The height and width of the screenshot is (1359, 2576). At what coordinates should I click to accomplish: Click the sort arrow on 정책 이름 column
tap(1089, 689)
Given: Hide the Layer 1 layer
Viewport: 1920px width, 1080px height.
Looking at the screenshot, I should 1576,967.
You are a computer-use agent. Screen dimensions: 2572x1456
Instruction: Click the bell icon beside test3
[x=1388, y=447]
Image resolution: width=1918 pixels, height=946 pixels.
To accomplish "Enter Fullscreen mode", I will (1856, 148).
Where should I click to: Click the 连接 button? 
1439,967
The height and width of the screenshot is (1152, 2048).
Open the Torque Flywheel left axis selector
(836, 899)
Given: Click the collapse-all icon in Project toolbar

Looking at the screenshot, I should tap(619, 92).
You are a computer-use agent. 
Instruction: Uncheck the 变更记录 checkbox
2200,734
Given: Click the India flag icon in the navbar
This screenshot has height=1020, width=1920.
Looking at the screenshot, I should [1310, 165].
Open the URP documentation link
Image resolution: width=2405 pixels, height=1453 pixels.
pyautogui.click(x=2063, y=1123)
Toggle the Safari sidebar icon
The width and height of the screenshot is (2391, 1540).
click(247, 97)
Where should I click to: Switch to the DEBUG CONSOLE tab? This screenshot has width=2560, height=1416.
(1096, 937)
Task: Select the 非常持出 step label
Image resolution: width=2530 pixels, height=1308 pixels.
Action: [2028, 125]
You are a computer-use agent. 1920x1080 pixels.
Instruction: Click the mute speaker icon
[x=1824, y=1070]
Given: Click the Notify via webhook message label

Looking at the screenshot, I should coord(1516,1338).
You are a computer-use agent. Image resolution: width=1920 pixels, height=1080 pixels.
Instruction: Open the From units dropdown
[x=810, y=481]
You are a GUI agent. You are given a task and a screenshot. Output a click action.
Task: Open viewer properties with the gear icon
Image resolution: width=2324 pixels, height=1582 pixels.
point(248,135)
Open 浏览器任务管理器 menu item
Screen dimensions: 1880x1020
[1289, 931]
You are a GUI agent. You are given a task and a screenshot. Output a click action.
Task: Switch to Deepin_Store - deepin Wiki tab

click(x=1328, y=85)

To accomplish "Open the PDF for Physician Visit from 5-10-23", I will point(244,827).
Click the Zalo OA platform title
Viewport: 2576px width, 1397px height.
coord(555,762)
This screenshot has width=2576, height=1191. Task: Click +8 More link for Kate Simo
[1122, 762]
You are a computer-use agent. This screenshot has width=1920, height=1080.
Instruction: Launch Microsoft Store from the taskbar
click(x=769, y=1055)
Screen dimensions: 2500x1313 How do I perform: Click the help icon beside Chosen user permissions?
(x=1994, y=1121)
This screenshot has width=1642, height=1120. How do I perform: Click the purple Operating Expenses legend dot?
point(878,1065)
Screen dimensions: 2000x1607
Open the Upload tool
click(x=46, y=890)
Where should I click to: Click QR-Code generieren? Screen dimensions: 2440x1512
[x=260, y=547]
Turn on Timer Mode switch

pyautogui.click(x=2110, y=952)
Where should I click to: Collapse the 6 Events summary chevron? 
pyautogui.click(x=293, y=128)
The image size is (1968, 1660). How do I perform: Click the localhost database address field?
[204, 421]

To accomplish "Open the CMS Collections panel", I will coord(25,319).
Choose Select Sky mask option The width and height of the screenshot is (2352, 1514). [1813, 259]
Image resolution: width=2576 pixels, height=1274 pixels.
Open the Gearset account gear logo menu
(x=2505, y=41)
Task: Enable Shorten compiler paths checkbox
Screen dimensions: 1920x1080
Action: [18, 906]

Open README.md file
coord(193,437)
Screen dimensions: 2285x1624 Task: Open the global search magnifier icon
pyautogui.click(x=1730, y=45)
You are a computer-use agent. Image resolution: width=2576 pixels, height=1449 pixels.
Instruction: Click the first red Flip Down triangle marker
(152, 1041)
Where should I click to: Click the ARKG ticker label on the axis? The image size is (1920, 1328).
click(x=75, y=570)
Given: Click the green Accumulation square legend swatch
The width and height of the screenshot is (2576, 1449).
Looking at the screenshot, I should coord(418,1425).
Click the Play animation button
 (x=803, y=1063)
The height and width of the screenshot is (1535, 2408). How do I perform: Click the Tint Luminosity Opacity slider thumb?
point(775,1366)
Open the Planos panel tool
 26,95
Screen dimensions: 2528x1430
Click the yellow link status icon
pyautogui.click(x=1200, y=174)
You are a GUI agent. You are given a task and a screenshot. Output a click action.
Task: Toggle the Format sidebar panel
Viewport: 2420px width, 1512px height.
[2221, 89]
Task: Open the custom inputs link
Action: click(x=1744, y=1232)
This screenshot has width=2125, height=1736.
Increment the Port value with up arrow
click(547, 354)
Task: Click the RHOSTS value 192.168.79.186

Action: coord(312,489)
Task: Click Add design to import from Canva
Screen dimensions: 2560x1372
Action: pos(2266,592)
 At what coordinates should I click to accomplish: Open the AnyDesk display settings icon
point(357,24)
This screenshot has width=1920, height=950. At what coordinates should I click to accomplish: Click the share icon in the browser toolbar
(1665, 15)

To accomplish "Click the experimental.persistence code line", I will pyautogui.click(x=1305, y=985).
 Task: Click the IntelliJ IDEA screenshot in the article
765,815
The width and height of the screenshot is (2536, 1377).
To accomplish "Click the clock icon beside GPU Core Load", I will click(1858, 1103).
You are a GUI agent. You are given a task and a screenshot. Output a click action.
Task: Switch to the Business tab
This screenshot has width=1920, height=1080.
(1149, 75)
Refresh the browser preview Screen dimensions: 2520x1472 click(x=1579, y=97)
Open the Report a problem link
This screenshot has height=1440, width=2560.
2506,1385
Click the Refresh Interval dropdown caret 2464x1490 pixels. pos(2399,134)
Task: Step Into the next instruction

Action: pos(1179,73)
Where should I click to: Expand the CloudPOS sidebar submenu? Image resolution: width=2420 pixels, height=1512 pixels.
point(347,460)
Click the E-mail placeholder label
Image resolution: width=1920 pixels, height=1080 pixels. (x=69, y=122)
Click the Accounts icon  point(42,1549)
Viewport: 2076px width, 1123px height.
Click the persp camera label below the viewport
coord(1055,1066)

▶ **WORK INSTRUCTIONS**
In the entries above, find the line holding "Instruction: Click the mute speaker icon" and the line holding "You are a computer-use agent. This"; print both of them and every line between, exactly, and nothing else.

▶ **RESPONSE AREA**
Instruction: Click the mute speaker icon
[x=1824, y=1070]
Given: Click the Notify via webhook message label

Looking at the screenshot, I should coord(1516,1338).
You are a computer-use agent. Image resolution: width=1920 pixels, height=1080 pixels.
Instruction: Open the From units dropdown
[x=810, y=481]
You are a GUI agent. You are given a task and a screenshot. Output a click action.
Task: Open viewer properties with the gear icon
Image resolution: width=2324 pixels, height=1582 pixels.
point(248,135)
Open 浏览器任务管理器 menu item
Screen dimensions: 1880x1020
[1289, 931]
You are a GUI agent. You are given a task and a screenshot. Output a click action.
Task: Switch to Deepin_Store - deepin Wiki tab

click(x=1328, y=85)

To accomplish "Open the PDF for Physician Visit from 5-10-23", I will point(244,827).
Click the Zalo OA platform title
Viewport: 2576px width, 1397px height.
coord(555,762)
This screenshot has width=2576, height=1191. Task: Click +8 More link for Kate Simo
[1122, 762]
You are a computer-use agent. This screenshot has width=1920, height=1080.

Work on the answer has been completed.